One of the programs instituted in the aftermath of 9/11 that the ACLU highlights is the US government's "targeted killing" program. The program started by the Bush administration and "vastly expanded" by the Obama administration depends on secret "kill lists" of targets. The "legal criteria" for targeted killing decisions, such as what can get one placed on a "kill list," is kept secret by the government. As the ACLU notes, "There is no way for the American public to know whether the targeted killing program is lawful, let alone whether the specific people the government kills in the name of our security truly present an imminent threat to our nation."

However, the ACLU makes clear:

In the decade since 9/11, the government has repeatedly labeled people as terrorists--including at Guantanamo--only for us to find out later (or for a court to find) that the government's evidence was exaggerated, wrong, or nonexistent. If we invest the government with unchecked authority to impose death sentences on people who are far from any battlefield and who have never been convicted of or even charged with a crime, it is inevitable that--despite the government's unverifiable claims to the contrary--innocent people will be executed.

The recent episode of PBS's FRONTLINE, "Top Secret America," brought into further focus how the government employs assassinations to supposedly protect against terrorism. The CIA has expanded a Counterterrorism Center (CTC) and a drone campaign in Pakistan, Somalia and Yemen. The US military's Joint Special Operations Command (JSOC) oversees elite military teams that collaborate with the CIA. JSOC "turns" prisoners, who are believed by JSOC to be members of the Taliban, into "cooperative assets." The "turned" prisoners look at satellite images and video feeds and help find targets that are to be captured or killed.

* _WHAT YOU WILL DO_: Reproduce the passage above on the targeted killing program word for word, from "In the decade" up to and including "will be executed.".

* _AVAILABLE DATA_:
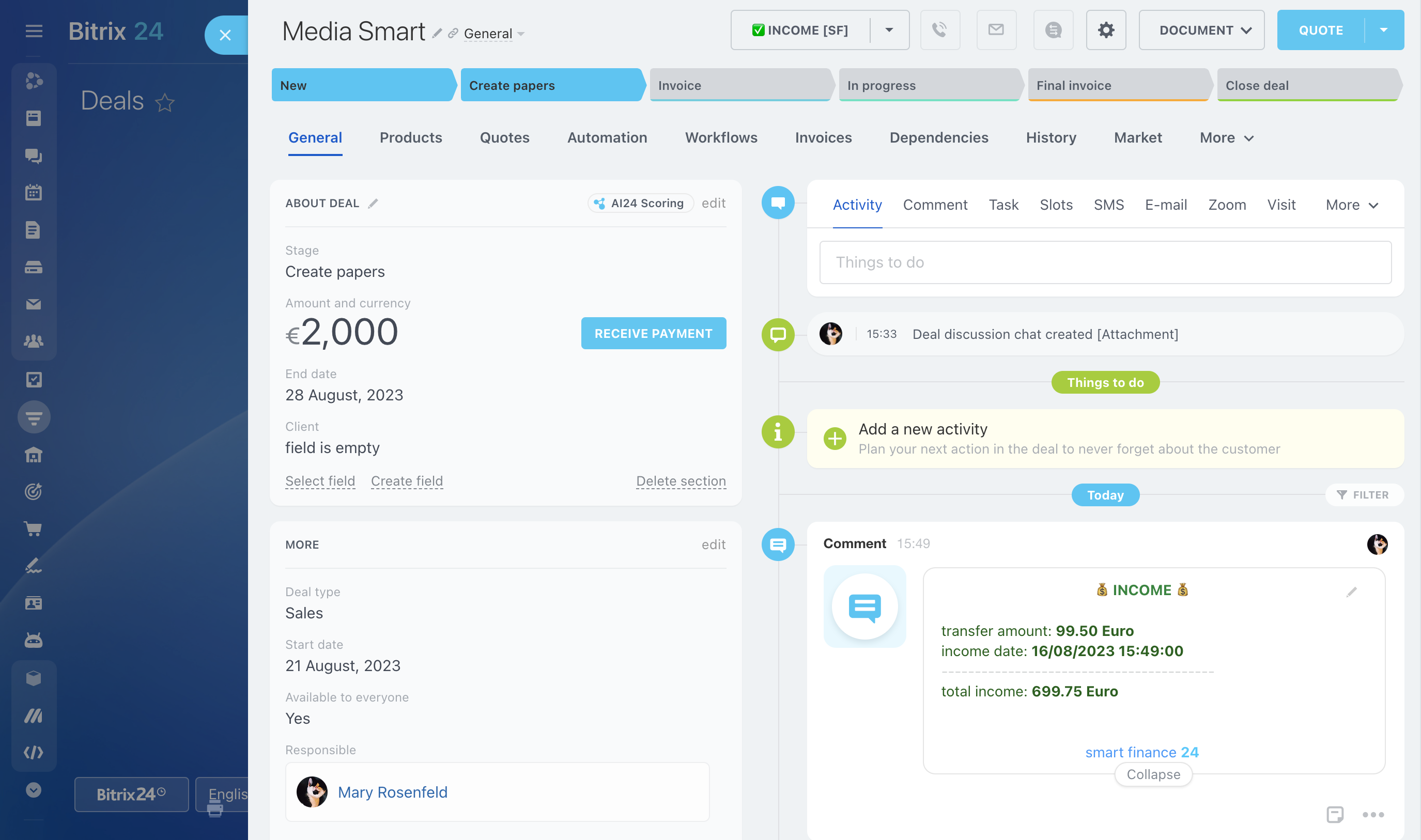Open the shopping cart icon in sidebar
The image size is (1421, 840).
pyautogui.click(x=34, y=528)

* _SOLUTION FOR THIS EXERCISE_:
In the decade since 9/11, the government has repeatedly labeled people as terrorists--including at Guantanamo--only for us to find out later (or for a court to find) that the government's evidence was exaggerated, wrong, or nonexistent. If we invest the government with unchecked authority to impose death sentences on people who are far from any battlefield and who have never been convicted of or even charged with a crime, it is inevitable that--despite the government's unverifiable claims to the contrary--innocent people will be executed.